WHAT IS BEING ASKED
In the copy, keep every word of the data below and none of its pictures.
§ §
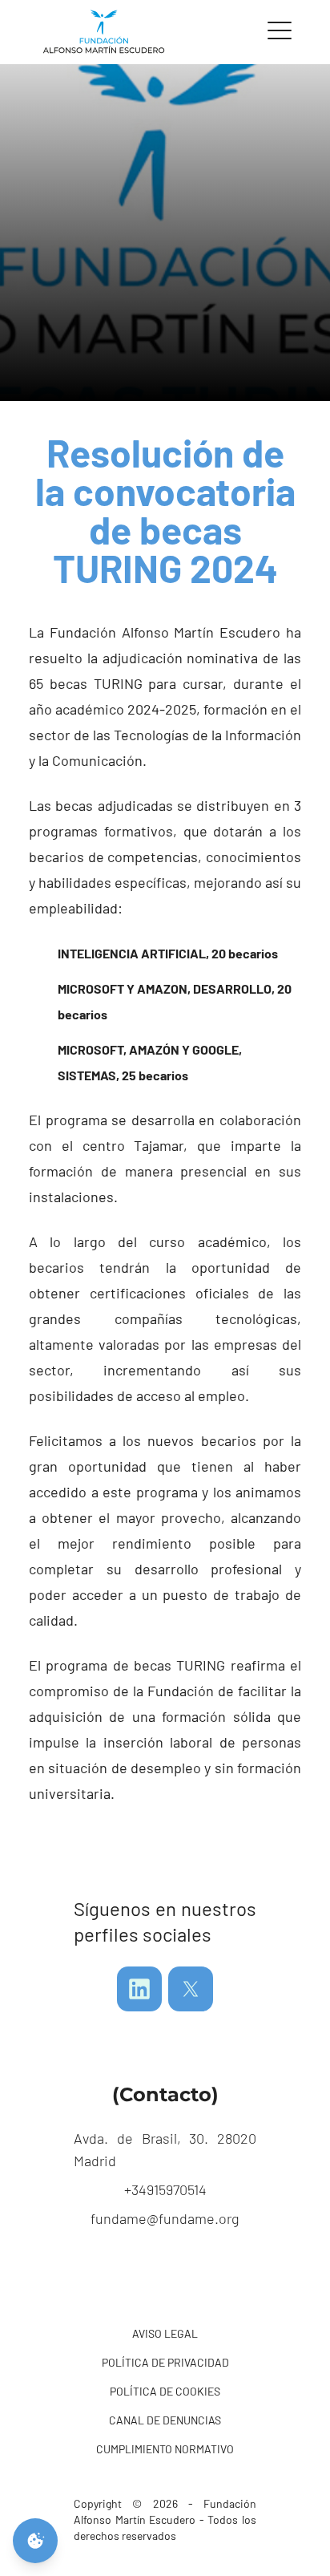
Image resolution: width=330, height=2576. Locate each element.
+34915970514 (165, 2189)
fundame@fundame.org (165, 2218)
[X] (190, 1988)
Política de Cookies (165, 2391)
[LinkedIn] (139, 1988)
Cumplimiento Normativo (165, 2449)
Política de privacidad (165, 2362)
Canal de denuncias (165, 2420)
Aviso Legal (165, 2333)
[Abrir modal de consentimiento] (35, 2540)
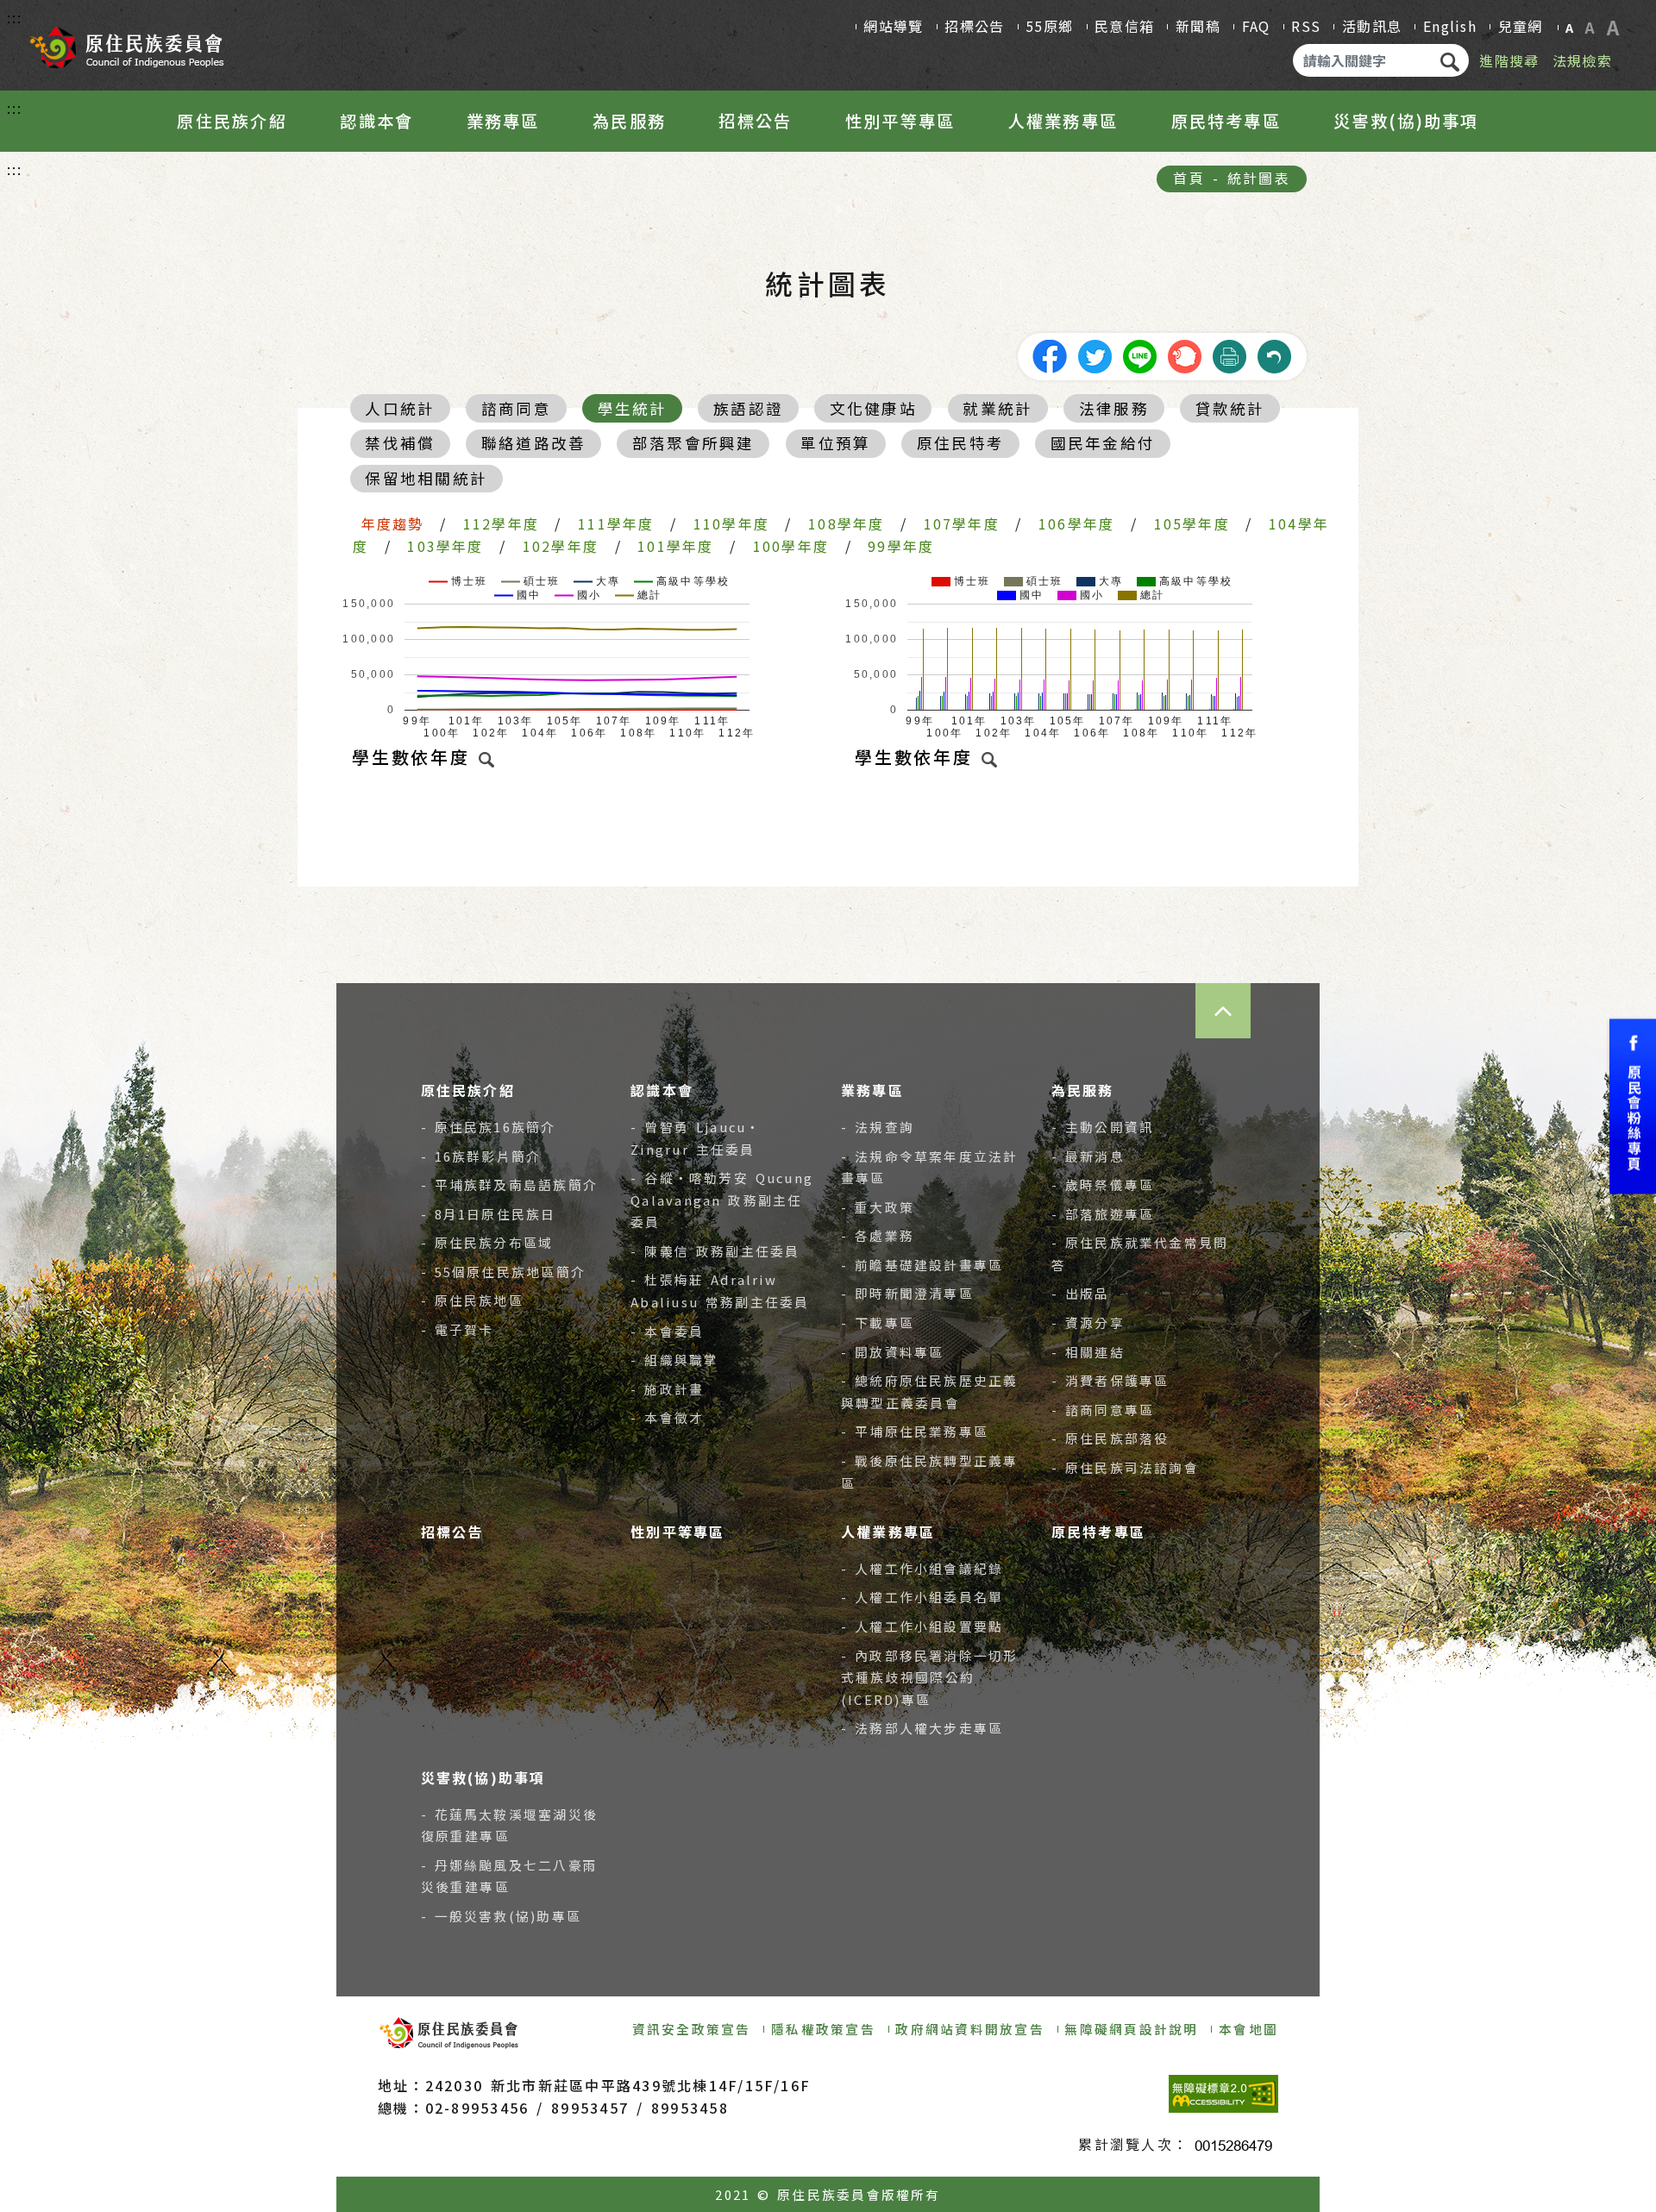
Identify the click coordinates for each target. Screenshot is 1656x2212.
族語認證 (748, 408)
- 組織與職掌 (674, 1359)
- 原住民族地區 (472, 1300)
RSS (1305, 26)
§ §
SOLUTION TO THIS PROBLEM
Image resolution: width=330, height=2576. Locate each element.
+34915970514 (165, 2189)
fundame@fundame.org (165, 2218)
[X] (190, 1988)
Política de Cookies (165, 2391)
[LinkedIn] (139, 1988)
Cumplimiento Normativo (165, 2449)
Política de privacidad (165, 2362)
Canal de denuncias (165, 2420)
Aviso Legal (165, 2333)
[Abrir modal de consentimiento] (35, 2540)
Identify the click coordinates for each target. Screenshot is 1656x2212.
族語認證 (748, 408)
- 組織與職掌 (674, 1359)
- 原住民族地區 (472, 1300)
RSS (1305, 26)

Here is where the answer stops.